I'm taught that the knees should be bent in enough to follow the toes, but not to the point of "squeezing" them in. More emphasis is placed on having the knees bent forward and going a little lower in the stance to "lock it in", so to speak, and to really be able to incorporate the knees in shifting.


----------



## PiedmontChun (Sep 19, 2014)

I've been taught, more or less, and by 2 seperate teachers that the inward angle of the feet and sinking of the weight naturally pulls the knees in but that during the SNT form it is beneficial to actually "squeeze" them in for strengthening the muscles used for the YCKYM stance. In drills and other things, it is relaxed a bit more. Maintaining that adduction when pivoting is stressed heavily (we are LT / WT and shift one foot at a time on the balls of the foot)


----------



## geezer (Sep 19, 2014)

PiedmontChun said:


> ... Maintaining that adduction when pivoting is stressed heavily (we are LT / WT and shift one foot at a time on the balls of the foot)
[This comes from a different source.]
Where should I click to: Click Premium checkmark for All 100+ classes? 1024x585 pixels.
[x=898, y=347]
 Good points. In addition to pivoting, training that adduction is also really essential for our rear-wieghted advancing step, where the front leg drags the whole body forward.


----------



## KPM (Sep 19, 2014)

geezer said:


> Good points. In addition to pivoting, training that adduction is also really essential for our rear-wieghted advancing step, where the front leg drags the whole body forward.
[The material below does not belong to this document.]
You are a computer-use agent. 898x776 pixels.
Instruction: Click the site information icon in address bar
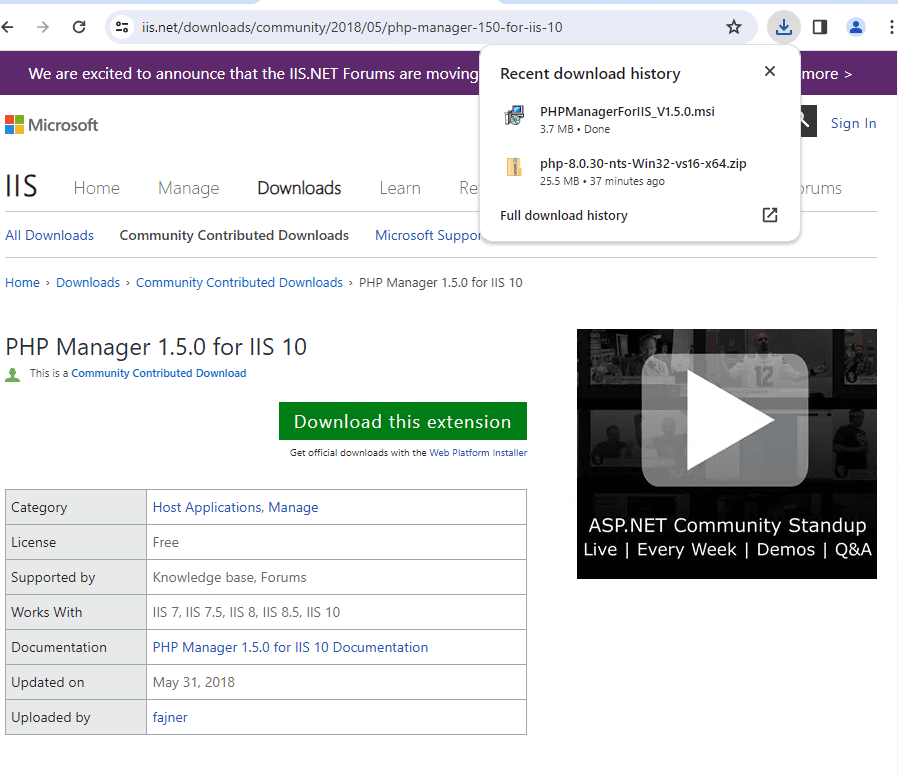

You know Steve, I've never understood that footwork.  But maybe a topic for a different thread!


----------



## geezer (Sep 21, 2014)

KPM said:


> You know Steve, I've never understood that footwork.  But maybe a topic for a different thread!



Yeah, another thread, ...or this one. As far as I'm concerned, a certain amount of thread drift is normal, even necessary in any enjoyable discussion. As far as the LT "WT" back-weighted stance goes, the primary reason would be to keep the front leg  unsuceptible to sweeps, and free to attack or defend at any instant without you having to first unweight it which will both slow your response time and telegraph your intent.
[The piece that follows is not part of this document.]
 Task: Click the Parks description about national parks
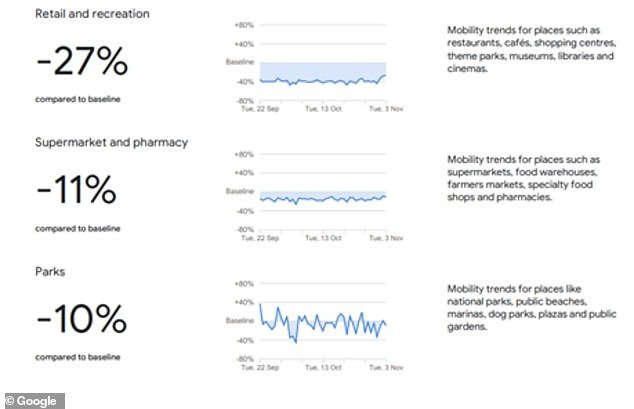pos(532,308)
As far as the advancing step... it was very cumbersome and awkward for me as long as I tried to do it exactly as LT _described_, that is by keeping my weight 100% back leg and _dragging_ my body forward with the front foot. However, I gradually learned to use my adduction force and a sort of forward hip pressure or "pulse" to accomplish this task quite easily. In retrospect, I'm quite sure that this was what LT was getting at, but words simply were inadequate to convey what was actually going on.

Now students have often asked me, "What about when you are on a rough or uneven surface where it is _impossible_ to slide forward in this way?" No problem. Your body will just default to a natural stepping method to clear the obstruction. When your rear foot encounters an obstruction or overwhelming friction, your weight is automatically propelled forward onto your front foot and the rear foot lifts easily over the obstacle.  But whenever the surface permits, we prefer a back-weight stance.

Finally, I want to be open here and note a couple of things for those new to the forum who do not know me. First, I have not been associated with LT for many years and do not have the authority to speak for him or his methods. Secondly, I have screwed up ankles and knees. Accordingly, my stances (especially when I have a right-foot lead) are hardly text-book examples of the "LT" method. Like anybody, I adapt what works best for me. You have to have both functional stability and mobility _--however you can get it,_ or your kung fu will be no good.


----------